The router includes a gantry supporting a carriage atop the table, with suitable linear drive systems to effect compound orthogonal X-Y movement of the carriage which supports a spindle to which various router bits may be attached.
The spindle includes a third or vertical Z-axis for lowering or raising the router bit atop the mounted workpiece which is suitably machined according to its specific geometry and machining requirements.
The typical CNC router includes a programmable computer and a cooperating CNC controller. The computer provides a graphical user interface (GUI) for the operator and may be programmed in software for machining predetermined workpieces in predetermined configurations, typically in repetitive predetermined machining processes for a large quantity of identical workpieces.

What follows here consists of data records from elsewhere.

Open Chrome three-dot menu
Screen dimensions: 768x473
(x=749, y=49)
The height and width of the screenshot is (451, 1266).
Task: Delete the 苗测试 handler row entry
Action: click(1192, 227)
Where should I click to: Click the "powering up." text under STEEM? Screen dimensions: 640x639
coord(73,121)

The predetermined machining configuration is created during development and testing for specific workpieces, and a correspondingly specific machining program is defined for use in the CNC controller. The CNC controller is specifically configured for the particular type of CNC machine in controlling motion of the machine tool cutter along the several axes, including X,Y,Z, for example.
Conventional Numerical Control (NC) codes, such as known G-codes or ISO-codes, are used in the CNC controller to control the X,Y,Z motions of the corresponding linear drive systems, and thereby move the cutting tool linearly along each axis for collectively effecting compound X,Y,Z movement of the cutting tool as desired.

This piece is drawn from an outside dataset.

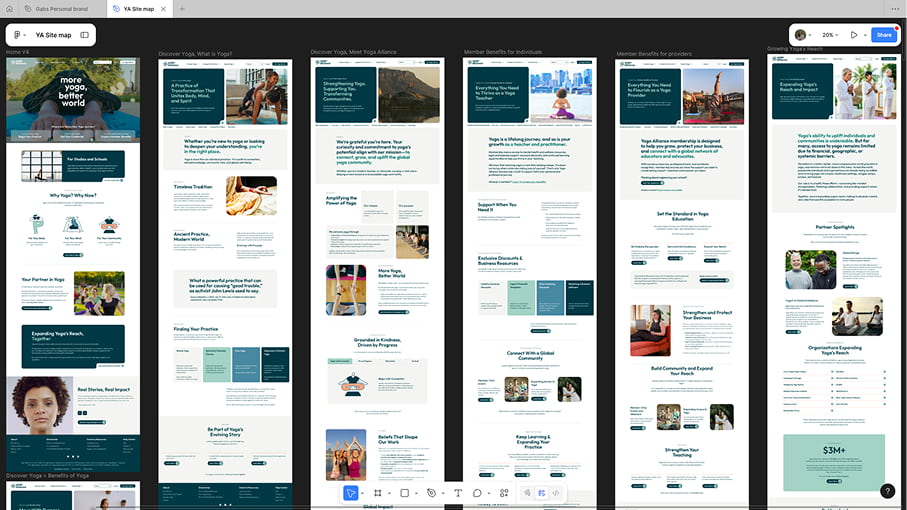
Task: Select the Text tool
Action: click(x=458, y=493)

The CNC program code is therefore specific to the specific workpiece and its size and configuration, and the desired machining thereof.
Since the exemplary large honeycomb core sheet addressed above includes a multitude of small core cells specially arranged in columns and rows, it would therefore require suitable fixturing atop the router table and a suitable predetermined program code specific to its large length and width, and cell size, configuration, and relative positions.
For example, the predetermined program code could be developed to cut the desired slot in each cell with a router bit travelling along the middle of each row of 315 cells in 210 passes corresponding with the 210 columns; provided, of course, that the core sheet was precisely uniform in both the lateral and longitudinal directions, and accurately mounted atop the table.
For different sized workpieces with different sized cells with different configurations, a different program code would be required. Indeed, any change in configuration of the specific workpiece would necessarily require a different program code developed specifically therefor. And, larger size workpieces increase the likelihood of drifting of the cut in a correspondingly long machining path due to small variations in workpiece placement atop the table.
Fundamentally, the desired stock honeycomb Aramid core sheet is quite large and includes a large multitude of individual cells which would therefore require suitable mounting and alignment in a conventional cutting machine. The alignment method must be specific to the specific core type and size, and therefore can vary as workpieces vary.
Since the machine is controlled by an operator, the entire machining process can be labor intensive to ensure that mechanical alignment of the core sheet is maintained.
The core cells may shift out of position into misalignment under the forces of machining, and cause the machine to divert or drift from the intended cut path or crush the core cell walls causing irreparable damage to the core sheet, especially problematic for the large size of the stock core sheet and multitude of cells.
Conventional clamping around the perimeter of the stock sheet may lead to substantial scrap of the periphery, and further increase costs.
And, the need to suitably clamp or stabilize the stock sheet and machine the multitude of individual cells therein can result in correspondingly long machining or processing time, which further increase the cost of manufacture.
Accordingly, it is desired to provide an improved method of machining a cellular core workpiece having a multitude of individual cells subject to variations in configuration.